Zou dat een reden in om nu anders te leven?
Zou ik dan bloemen gaan vertrappen of kinderen slaan?
Zou ik mensen pijn doen of kameraden verraden?
Zou ik met minder eerbied naar de sterrenhemel kijken?
Zou ik minder verlangen niet te hoeven sterven?
Ik zou er alleen verdriet over hebben,
dat mijn hunkering naar eeuwig leven bedrog is in mij.
Dat mijn hartenwensen niet betrouwhaar zijn.
Dat mijn fantasie niet betrouwbaar is.
Dat de grote godsdiensten van de wereld apekool zijn.
Maar dat bedrog zal ik dan delen met een geliefde.
We zullen er samen om huilen. Wij zullen zeggen:
onze harten zijn bedrieglijk.
Laten wij elkaar vasthouden in deze wanhopige toestand.
En dat zullen wij dan doen.
En onderhand zal de twijfel komen.
Want wij zullen voelen:
deze liefde is geen bedrog.
Het is niet waar dat het allemaal niet waar is.
Wij voelen, wij ruiken, wij proeven onsterfelijkheid.
Nieuwsgierig zullen wij sterven.
 
(Fons Jansen, in G 3, 1962)
 

Liefde laat zich niet inperken door tijd en ruimte. Liefde kent geen grenzen, kent geen uur. In de liefde is de mens - zij het slechts even - ten volle zichzelf. Zij strooit het zaad van de eeuwigheid in het hart van de mens. In "Het Web" schrijft Yvonne van Emmerick:

 

De draad is gebroken maar liefde blijft weven
het leven houdt even de adem in eindpunt.
Eindpunt?
De draad wordt over de dood heen getrokken,
de wever van het web maakt een nieuw begin.
 

Een nieuw begin. Het einde van de nacht is toch een nieuwe morgen. Is ontslapen dan niet wakker worden in een nieuw leven? Een opnieuw geboren worden? Want is de dood niet een grens zoals ook de geboorte een grens is. Afhankelijk van de plaats waar wij ons bevinden zien wij enkel dood of enkel leven. Aan onze kant van de grens is er bij de geboorte enkel vreugde om het nieuwe leven. Maar aan de overkant, in het land van voor onze geboorte ... enkel dood? Aan onze kant van de grens, in dit leven is er bij de dood enkel pijn en verdriet. Aan de overkant, voorbij de grens van de dood: vreugde?!

# Brongegevens
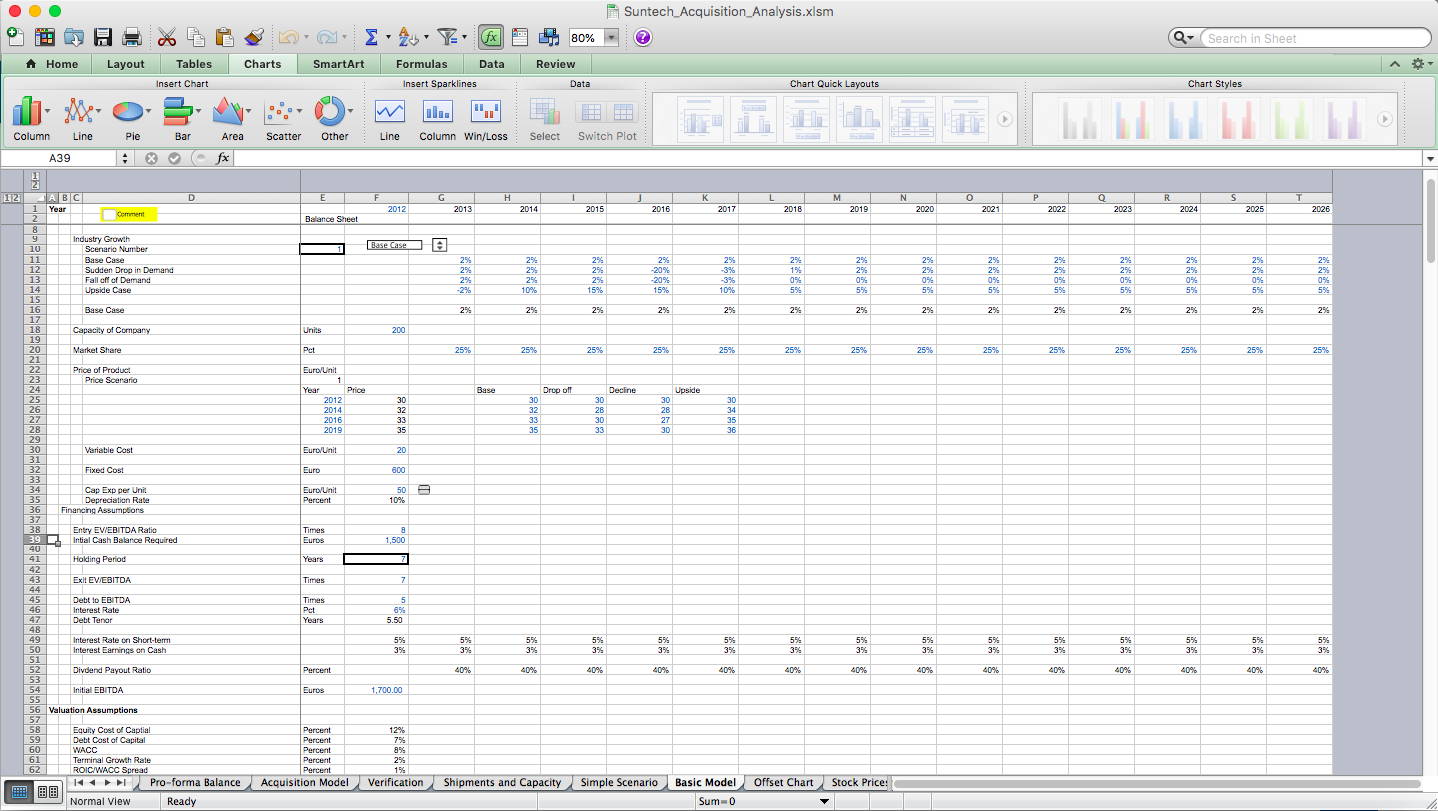This screenshot has width=1438, height=811.
Task: Open the Formula Builder (fx)
Action: click(490, 36)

# Opdracht
Schrijf verder aan het fragment over liefde en de dood, vanaf de laatste zin.

# Resultaat
Zingend en zonder herinnering,
ging ik uit het eerste land vandaan,
Zingend en zonder herinnering
ben ik het tweede land ingegaan,
O God, ik wist niet waarheen ik ging
Toen ik dit land ben ingegaan.
O God, ik wist niet waarheen ik ging,
maar laat mij uit dit land vandaan,
O laat mij zonder herinnering
en zingend het derde land ingaan.
 
(M. Nijhoff, Lees maar, er staat niet wat er staat, 1966)
 

De dood blijft een mysterie. Maar is het leven niet het grootste mysterie? Het leven dat ons omringt het leven dat ons draagt. Kijk naar de geboorte van een nieuwe dag. Kijk naar het ontluiken van een bloem. Kijk naar een pasgeboren kind. Het leven brengt ons steeds opnieuw in vervoering en verrukking. Onweerstaanbaar is het. In elke geboorte overwint het de dood. Zou het sterven zelf dan niet een nieuwe geboorte zijn?

 

De lente krijgt het droombeeld van muziek.
Mijn klanken klimmen naar de wolken,
mijn hart is afscheid, groen wordt grijs en kiek,
de doodstrijd is geen strijd maar het vertolken
van schreeuw en pijn
bij de geboorte ontstaan.
Sterven is bloeien,
planten zijn herplant
in tuinen waar geen kreten meer bestaan,
waar vuur beweegt dat niet meer listig brandt.
 
De Zon, de dood zijn één en zonder tijd,
de bloem is blij, de wortels zijn genezen,
vlinders en vogels zijn
er uitgelezen.
Mijn nieuwe aarde is
de eeuwigheid.
 
(A. Magerman)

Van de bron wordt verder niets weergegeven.